Les marques prennent la parole
L’entreprise est appelée à jouer un rôle croissant dans le débat public. Elle ne peut plus se contenter de produire et de vendre, il faut qu’elle prenne la parole. La marque est son porte-voix.
Le bras de fer qui a opposé cet hiver la grande distribution à ses fournisseurs est un signe des temps. La part des marques de distributeurs en magasin atteint jusqu’à 60% pour certains produits, en général de 20 à 30% moins chers. Certains estiment qu’à brève échéance, 80% des marques sont appelées à disparaître dans la guerre qui est en cours, et dont l’enjeu n’est pas que le prix.
La stratégie des fabricants est de se concentrer sur une marque vedette ; BSN devient Danone, et le nom figure sur tous les produits. Longtemps anonyme, la personnalité morale et juridique des industriels de la grande consommation converge de plus en plus vers une marque fédératrice. Pourquoi cette tendance ?
Un spot publicitaire à la gloire de l’iPod a fait le tour du monde sur Internet. Réalisé par un amateur épris du produit, il a échappé au contrôle d’Apple qui n’a pas réagi.

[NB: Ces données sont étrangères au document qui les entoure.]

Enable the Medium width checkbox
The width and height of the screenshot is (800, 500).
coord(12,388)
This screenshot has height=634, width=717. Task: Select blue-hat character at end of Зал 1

Mais les exemples se multiplient ; la puissance du réseau va contraindre les entreprises à s’exprimer en réponse au buzz, une rumeur spontanée les concernant pouvant se répandre en un éclair.
Forcée d’entrer dans le débat public, l’entreprise est conduite à parler de tout, y compris des sujets de société. Sa personnalité morale et juridique se double désormais d’un être parlant dont la marque n’est que le visage. Longtemps enfermée dans le champ restreint du visuel, la marque brise le miroir et prend la parole. Or, un produit ne parle pas, seule l’institution le peut, car elle est la fabrique des mots. Elle fournit le texte à ce véritable personnage en quête d’auteur qu’est devenue la marque.
Le désenchantement du monde, la dissolution du lien social sont un constat. Conformément aux prédictions de Schumpeter, les grandes institutions de nos sociétés sont laminées une à une par l’activité marchande. De nos jours, la grande entreprise, celle qui porte une marque connue et dotée de la parole, est en passe de devenir l’institution de référence. Elle supplante ses grandes rivales non marchandes qu’étaient par exemple la famille, l’Etat ou l’Eglise.
Le naufrage annoncé d’une quantité de marques, organisé par la grande distribution, correspond à un processus de sélection naturelle où seules subsisteront donc celles qui ont quelque chose à dire. La vogue du sociétal et de l’éthique est un symptôme de leur personnalisation croissante. Mais ce volontarisme laborieux s’épuise en voulant leur assigner des responsabilités avant même d’écouter ce dont elles souhaitent parler. On serait surpris par la richesse des pensées et paroles inconscientes d’entreprises comme le Club Méditerranée ou bien la Fnac. Leur contenu à caractère non marchand dépasse largement le cadre étroit dans lequel on veut les enfermer.
Trop de messages publicitaires sont encore en décalage évident avec le discours inconscient produit par les marques et les entreprises. Il est plus facile de composer une image que de fabriquer un discours authentique ; si l’une peut être imposée, l’autre exige une interprétation.
Tel est le défi auquel sont confrontées les entreprises qui veulent exister sous leur propre identité ; elles doivent apprendre à reconnaître ce que parler veut dire. Les autres sont vouées à entrer dans la cohorte anonyme des sous-traitants de la grande distribution, les fabricants de produits qui n’ont rien à dire.